WHAT IS REQUIRED:
Using the records below, repeat exactly the lines from the one holding "You are a GUI" through the one holding "www.rewireiki.at", both ends included, and no others.

DATA RECORDS:

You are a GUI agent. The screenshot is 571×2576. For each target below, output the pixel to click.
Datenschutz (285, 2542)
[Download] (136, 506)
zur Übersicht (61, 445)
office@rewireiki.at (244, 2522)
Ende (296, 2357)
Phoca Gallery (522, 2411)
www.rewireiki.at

* * *

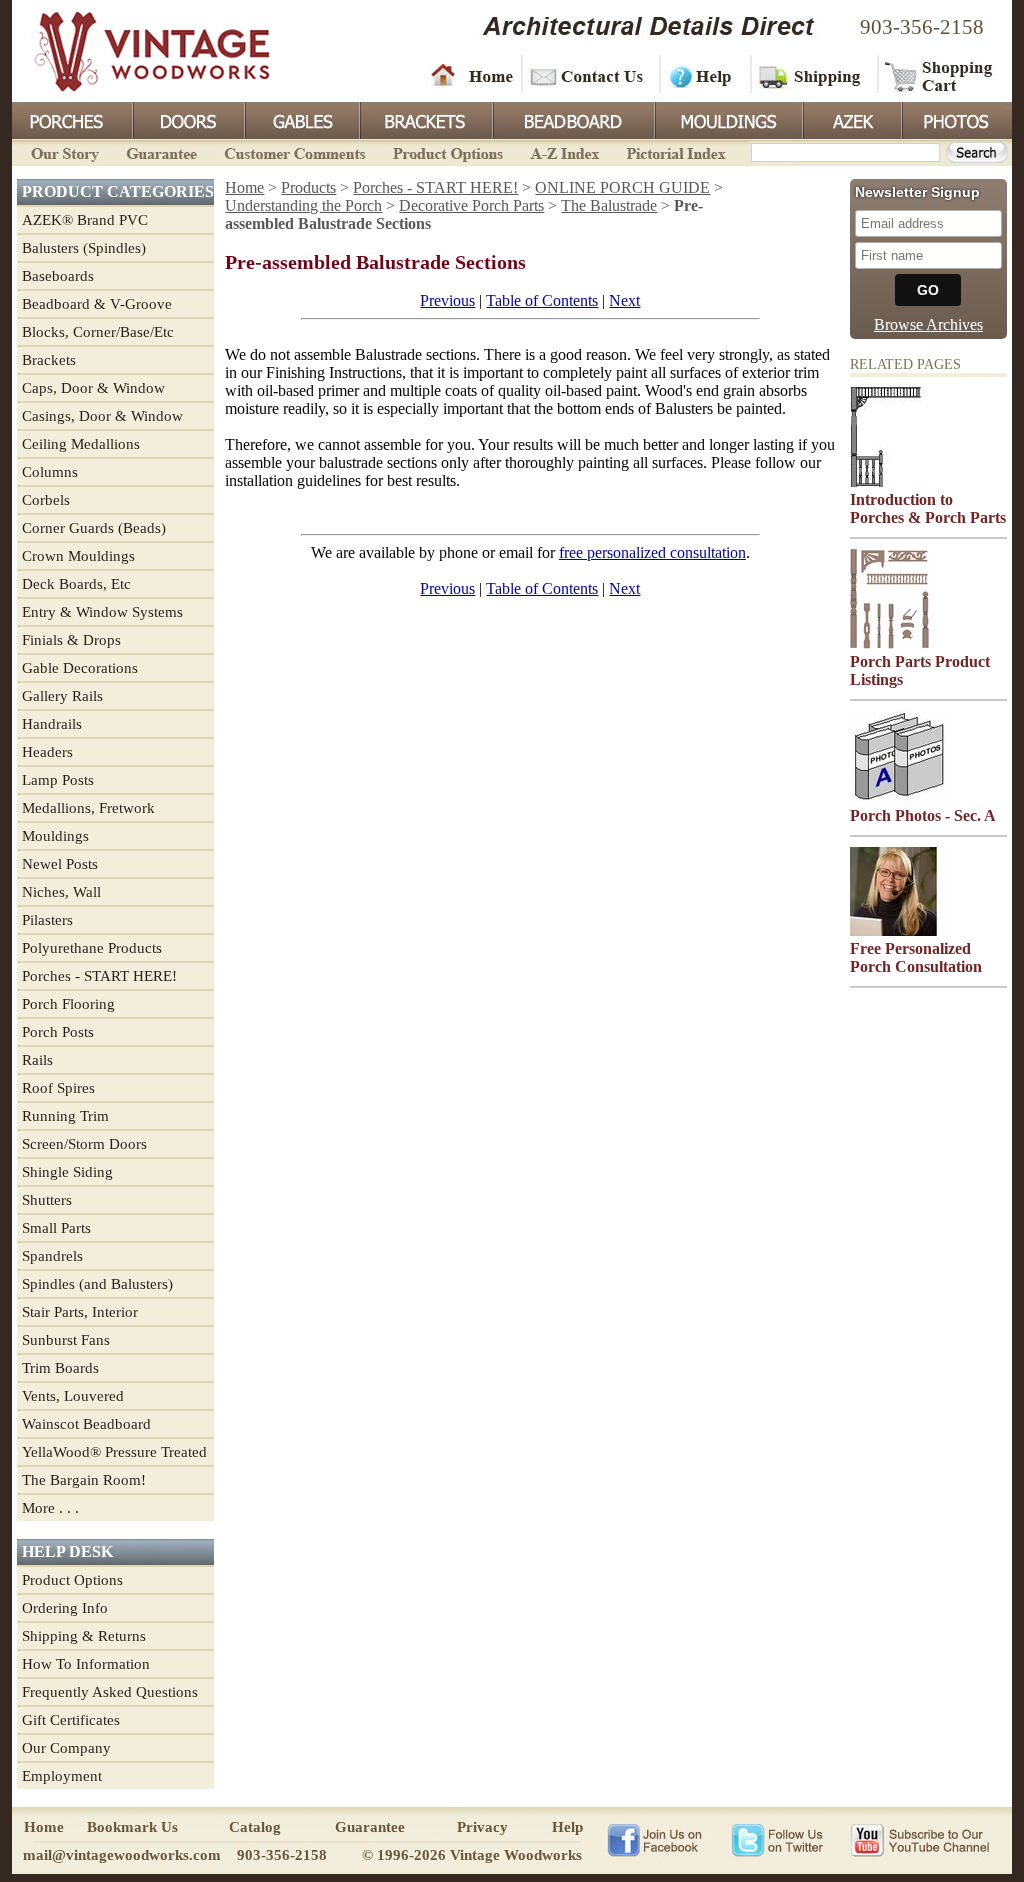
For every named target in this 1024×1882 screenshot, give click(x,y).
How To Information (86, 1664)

SOLUTION TO THE EXERCISE:
You are a GUI agent. The screenshot is 571×2576. For each target below, output the pixel to click.
Datenschutz (285, 2542)
[Download] (136, 506)
zur Übersicht (61, 445)
office@rewireiki.at (244, 2522)
Ende (296, 2357)
Phoca Gallery (522, 2411)
www.rewireiki.at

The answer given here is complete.